At supper, Brandon sat between the two sisters, and assiduously cornered some of the nicer dishes set on the table to serve them with. With Marianne distracted by some teasing from Sir John, he turned to her and said “You should eat something, Miss Dashwood. All that nursing has been wearing you out,” and he talked quietly to her about some small matters until Elinor had eaten enough of the supper to realise that she was really quite hungry and clean her plate.
***
The next week, Elinor was returning from her walk when she met the colonel almost staggering under the weight of a heavy parcel that transpired, when he entered the cottage, to be three enormous books with antique type and glorious gold leaf illustrations.
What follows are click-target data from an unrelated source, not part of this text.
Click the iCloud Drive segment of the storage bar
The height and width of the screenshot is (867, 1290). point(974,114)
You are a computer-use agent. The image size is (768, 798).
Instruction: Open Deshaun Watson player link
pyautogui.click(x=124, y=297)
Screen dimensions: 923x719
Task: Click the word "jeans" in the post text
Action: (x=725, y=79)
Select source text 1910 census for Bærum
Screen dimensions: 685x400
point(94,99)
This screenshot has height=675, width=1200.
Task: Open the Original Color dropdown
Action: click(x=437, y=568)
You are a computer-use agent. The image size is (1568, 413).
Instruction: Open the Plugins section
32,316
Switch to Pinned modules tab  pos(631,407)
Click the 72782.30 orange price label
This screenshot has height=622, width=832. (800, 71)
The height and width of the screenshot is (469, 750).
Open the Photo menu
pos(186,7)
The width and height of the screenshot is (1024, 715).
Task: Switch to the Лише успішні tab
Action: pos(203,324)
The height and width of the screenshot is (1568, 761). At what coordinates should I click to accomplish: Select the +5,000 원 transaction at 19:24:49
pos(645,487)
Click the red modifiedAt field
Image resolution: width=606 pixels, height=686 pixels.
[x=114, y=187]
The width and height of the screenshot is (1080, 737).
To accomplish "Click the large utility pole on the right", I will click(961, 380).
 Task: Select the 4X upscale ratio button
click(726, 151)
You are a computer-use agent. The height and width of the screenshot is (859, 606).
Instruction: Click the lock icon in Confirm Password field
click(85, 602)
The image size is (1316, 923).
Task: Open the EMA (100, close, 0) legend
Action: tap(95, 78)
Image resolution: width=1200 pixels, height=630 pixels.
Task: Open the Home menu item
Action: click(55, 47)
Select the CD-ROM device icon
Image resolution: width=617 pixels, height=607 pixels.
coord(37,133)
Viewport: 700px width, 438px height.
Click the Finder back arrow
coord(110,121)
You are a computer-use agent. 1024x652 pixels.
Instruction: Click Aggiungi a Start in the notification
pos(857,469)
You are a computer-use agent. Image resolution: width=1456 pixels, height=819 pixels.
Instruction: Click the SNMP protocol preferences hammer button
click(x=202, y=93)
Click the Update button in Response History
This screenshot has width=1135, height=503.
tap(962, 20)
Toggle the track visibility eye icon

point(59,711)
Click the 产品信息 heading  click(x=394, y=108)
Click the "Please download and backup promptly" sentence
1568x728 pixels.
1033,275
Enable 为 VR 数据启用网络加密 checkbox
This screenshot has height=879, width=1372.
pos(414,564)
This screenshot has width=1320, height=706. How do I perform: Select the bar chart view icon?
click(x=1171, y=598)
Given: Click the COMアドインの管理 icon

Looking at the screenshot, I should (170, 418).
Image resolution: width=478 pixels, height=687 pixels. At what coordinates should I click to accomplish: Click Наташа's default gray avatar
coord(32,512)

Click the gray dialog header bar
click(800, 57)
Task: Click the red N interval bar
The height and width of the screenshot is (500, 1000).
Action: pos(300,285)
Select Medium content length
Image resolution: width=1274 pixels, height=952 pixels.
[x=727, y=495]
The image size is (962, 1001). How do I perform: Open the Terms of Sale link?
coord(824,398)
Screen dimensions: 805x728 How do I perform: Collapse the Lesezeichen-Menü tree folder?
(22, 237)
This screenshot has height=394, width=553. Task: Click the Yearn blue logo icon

“This is The Faerie Queene,” he said to them smiling, carefully laying out the volumes for them to examine. “The bookseller I deal with in London finally found this for me, and I wanted to share the treat. Miss Marianne,” Brandon said, “you should be the first reader—it is always best to read Spenser when it is raining and you are slightly ill. You will like it because there is a lady knight who is very brave and very noble. Miss Margaret (turning a page to show her) I present to you a dragon.”
They sat around the volumes examining the pictures until Marianne and Margaret found something to disagree on and Marianne flounced away in irritation to sit at her little pianoforte, brushed away the small amount of dust upon it, and opened the case with the air of greeting an old friend to begin a savage concerto. Margaret rolled her eyes, their mother looked resigned, and Colonel Brandon shared a comforting glance with Elinor as if to say, “there, I told you you’d get her back.” She ducked her head and went back to examining the glowing art.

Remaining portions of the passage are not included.